A partir del año 2021 estarán obligados a emitir sonidos para evitar poner en riesgo la seguridad vial

Los vehículos eléctricos se caracterizan por no emitir sonido, ya que un coche de estas características tan solo emite un leve silbido casi imperceptible para el oído humano. Esto ha provocado una disminución de la contaminación acústica tal y como indica la Organización Mundial de la Salud (OMS).

A priori, parece que todo son ventajas, pero ¿es del todo así? Es cierto que la eliminación casi absoluta del ruido reduce el estrés e irritación de las personas, pero esto conlleva otros tipos de problemas para los usuarios de la vía.

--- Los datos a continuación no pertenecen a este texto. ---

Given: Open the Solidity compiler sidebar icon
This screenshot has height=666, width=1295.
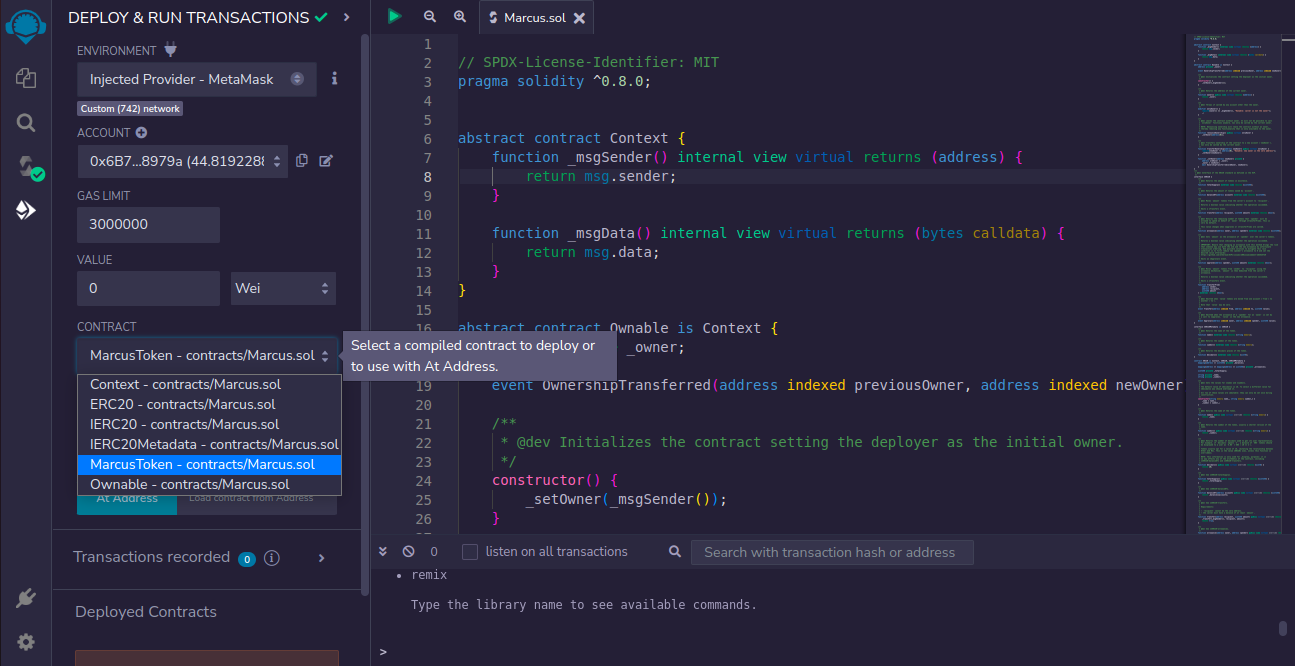Looking at the screenshot, I should tap(26, 166).
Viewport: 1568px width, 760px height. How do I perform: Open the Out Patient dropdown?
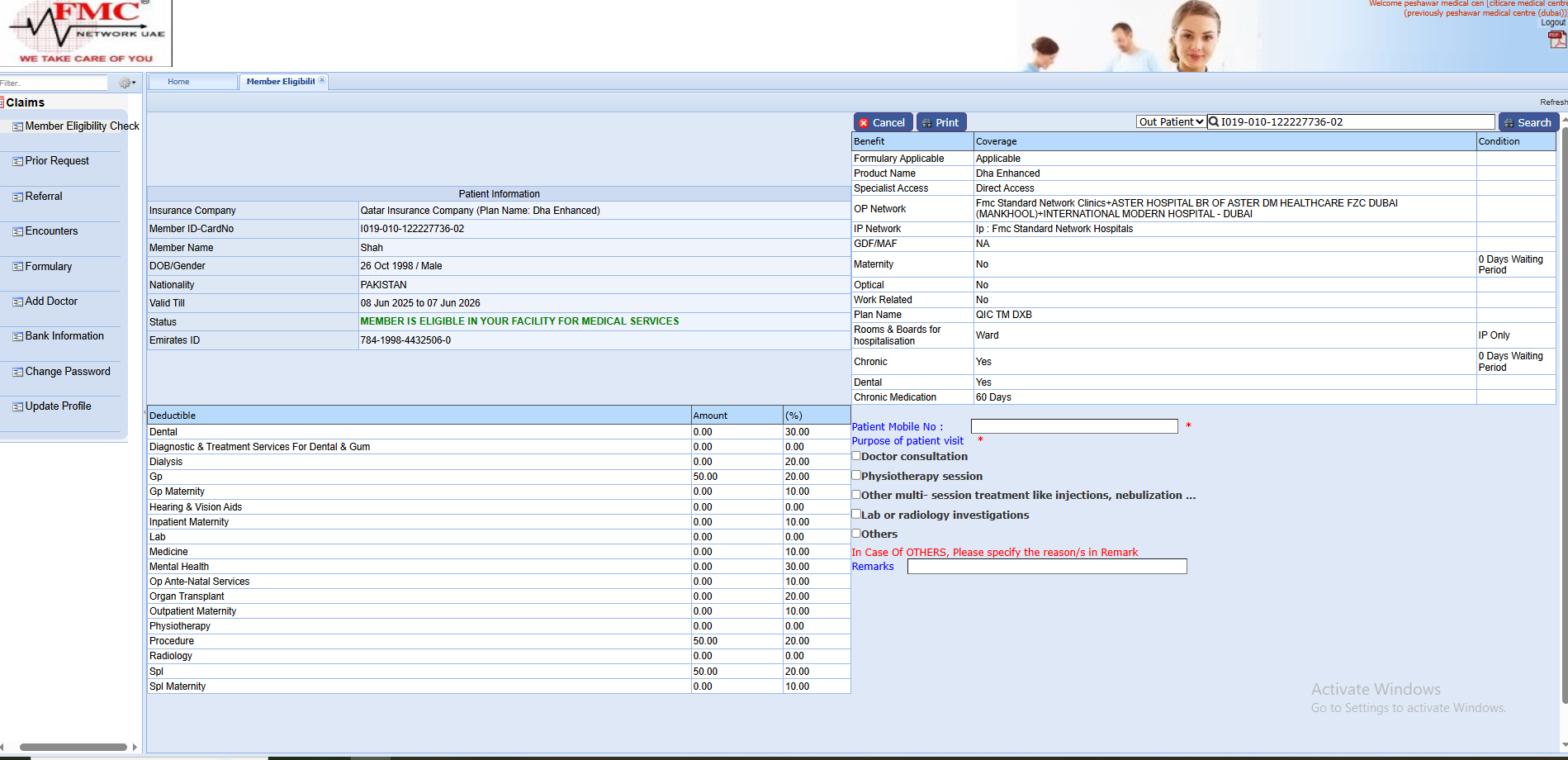coord(1171,122)
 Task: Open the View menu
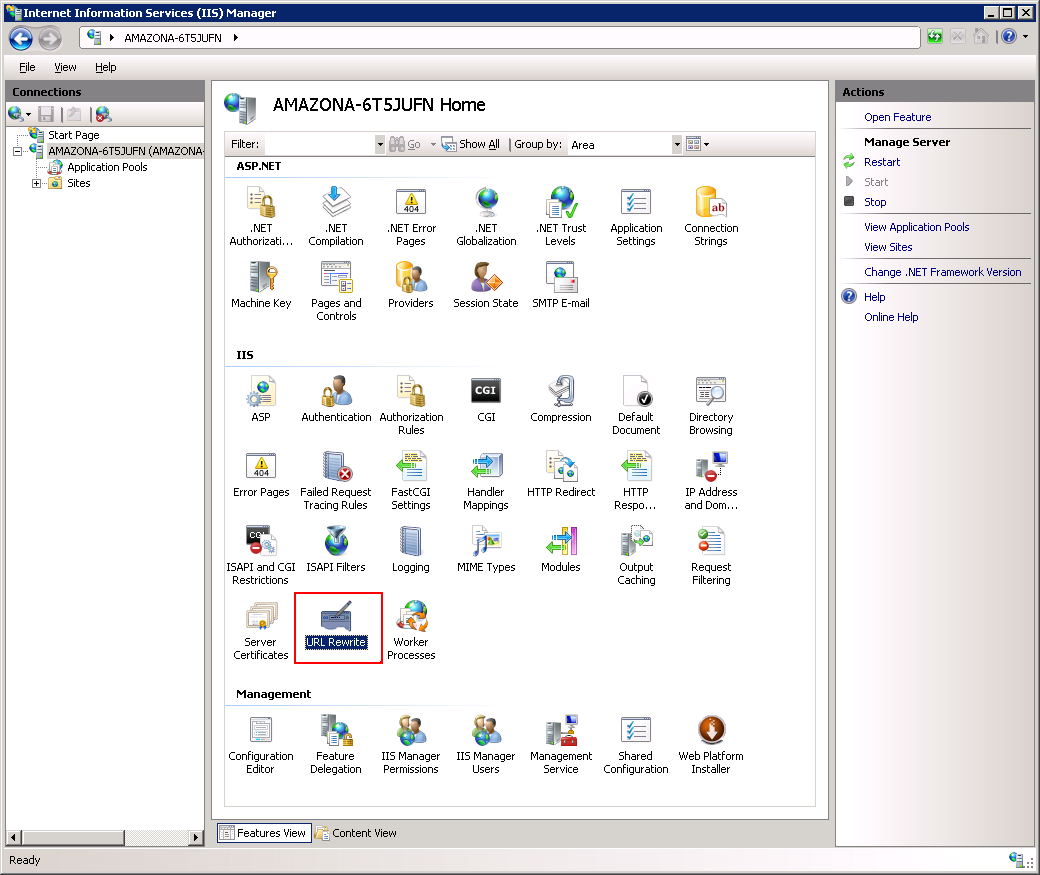pos(65,67)
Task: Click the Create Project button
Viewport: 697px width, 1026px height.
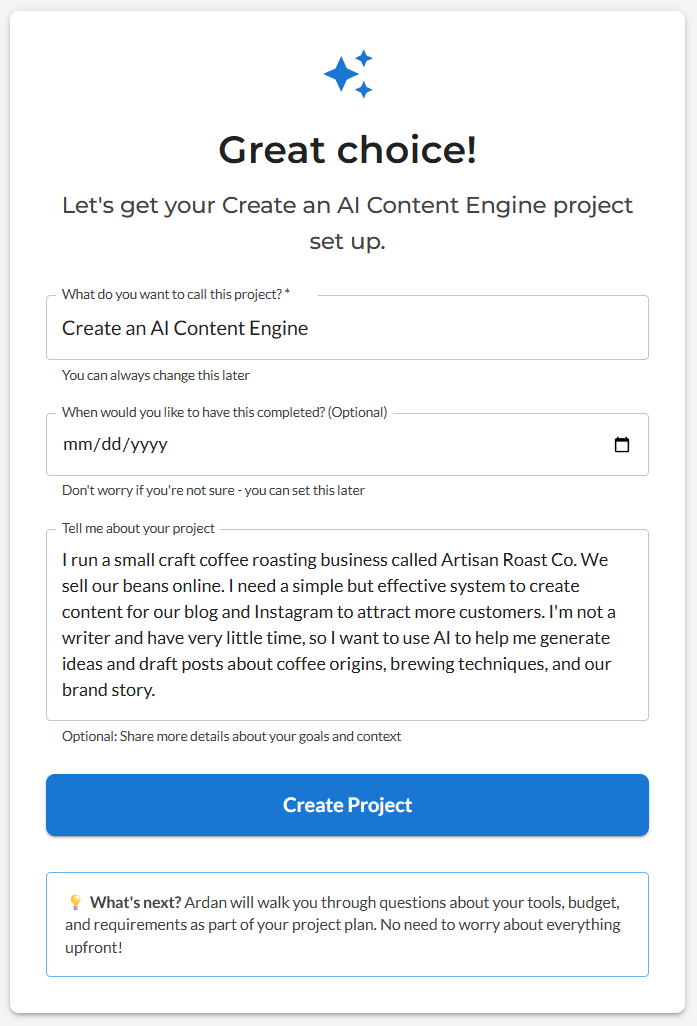Action: click(348, 804)
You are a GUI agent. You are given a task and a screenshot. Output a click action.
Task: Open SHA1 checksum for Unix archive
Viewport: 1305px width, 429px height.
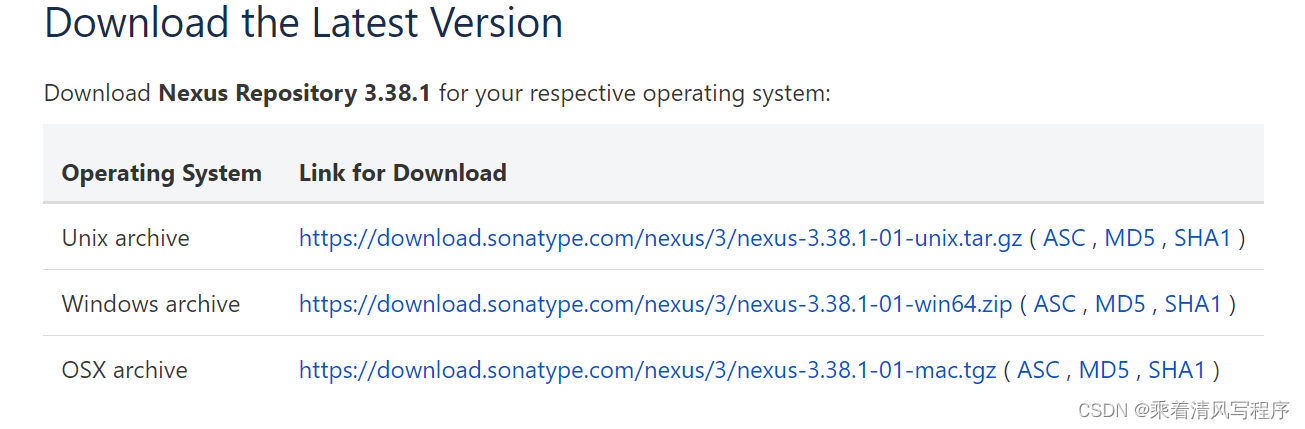(1202, 238)
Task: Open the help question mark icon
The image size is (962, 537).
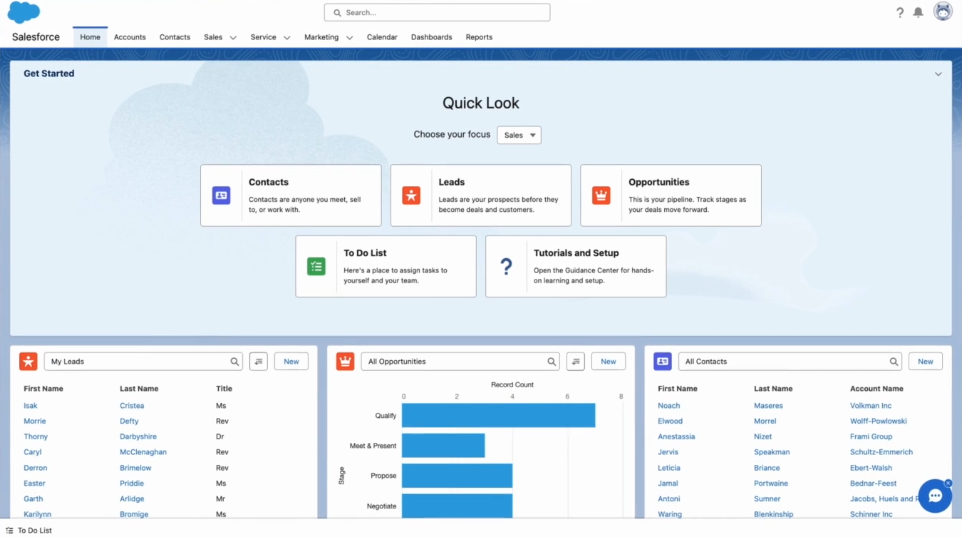Action: (x=899, y=13)
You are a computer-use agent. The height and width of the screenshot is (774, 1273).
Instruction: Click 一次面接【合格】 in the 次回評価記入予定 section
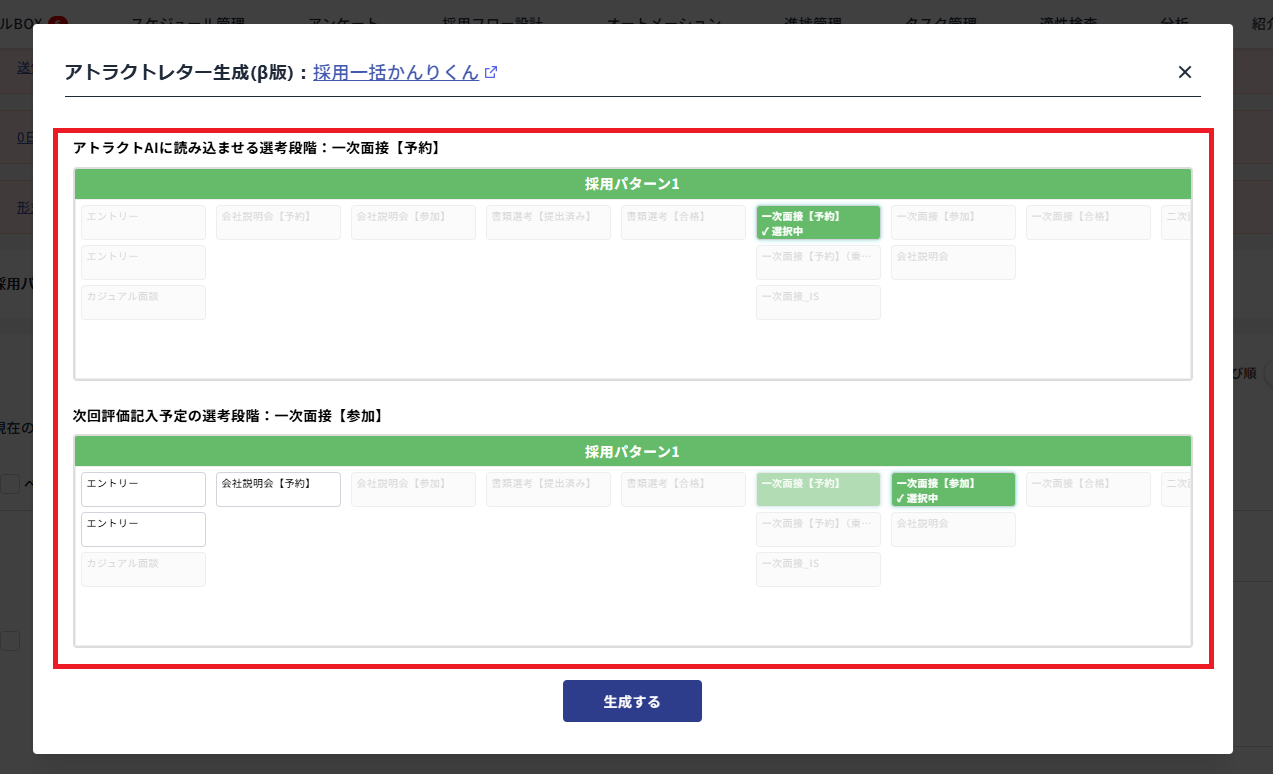1088,490
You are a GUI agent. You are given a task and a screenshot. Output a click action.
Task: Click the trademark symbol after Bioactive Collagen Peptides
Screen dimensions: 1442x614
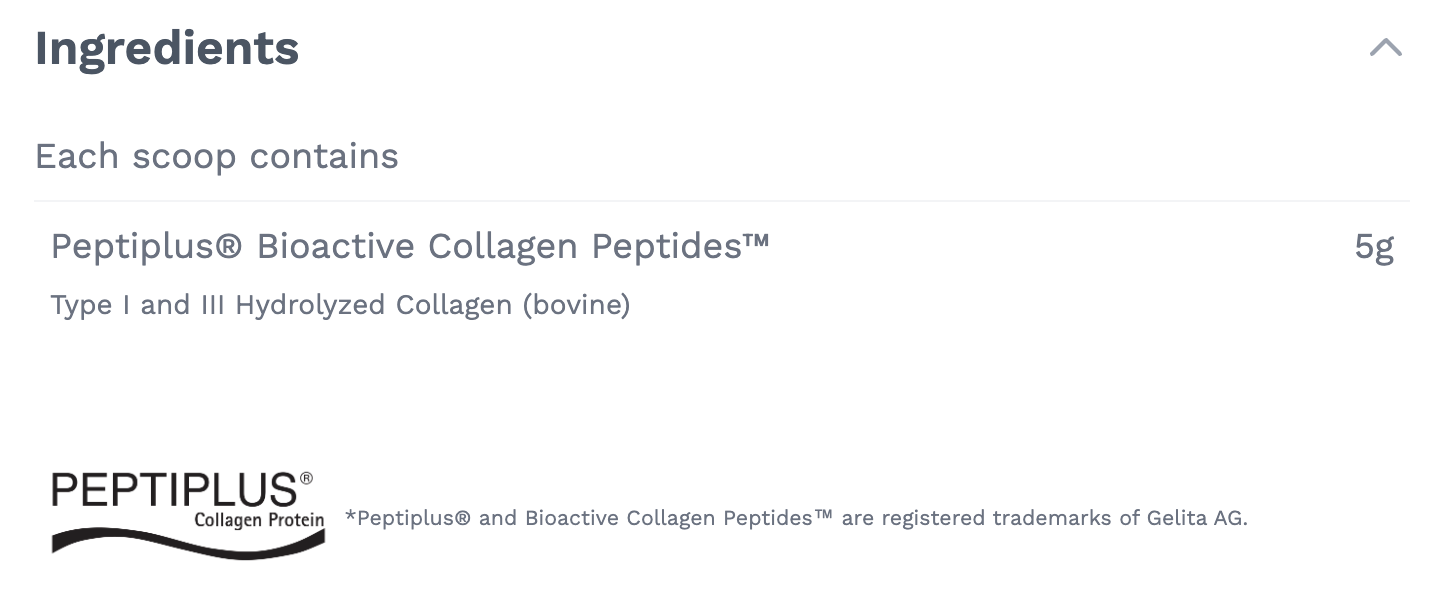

Al carecer de sonido, existe mayor dificultad para que las personas detecten la presencia de un vehículo, sobre todo en personas mayores, niños o jóvenes y adultos que prestan más atención al teléfono móvil que a la carretera.

Por ello, desde el pasado 1 de julio, la Unión Europea ha establecido una normativa que obliga a los vehículos eléctricos a emitir ruido para que sean fácilmente perceptibles.

Esta ley entró en vigor el pasado 1 de julio

Esta ley comunitaria afecta a los modelos de nueva homologación a partir del 1 de julio y a todos los que se vendan a partir de julio de 2021. Con este plazo, los fabricantes y consumidores tendrán tiempo para adaptarse a esta medida.

Para ello, se obligarán a los coches a emitir sonido cuando vayan a una velocidad inferior a 20 km/h y cuando circulen marcha atrás.

Un factor importante y que ha tenido muy en cuenta la Unión Europea a la hora de realizar esta medida han sido las dificultades que tienen las personas con discapacidad visual para detectar la presencia de estos vehículos.

Esta medida ha recibido los elogios del Comité Español de Representantes de Personas con Discapacidad (CERMI). El comité entienda esta medida normativa europea como “necesaria y acertada, ya que trata de conciliar con respeto a todas las partes la movilidad acústica lo más neutra posible con la seguridad de los peatones más vulnerables”.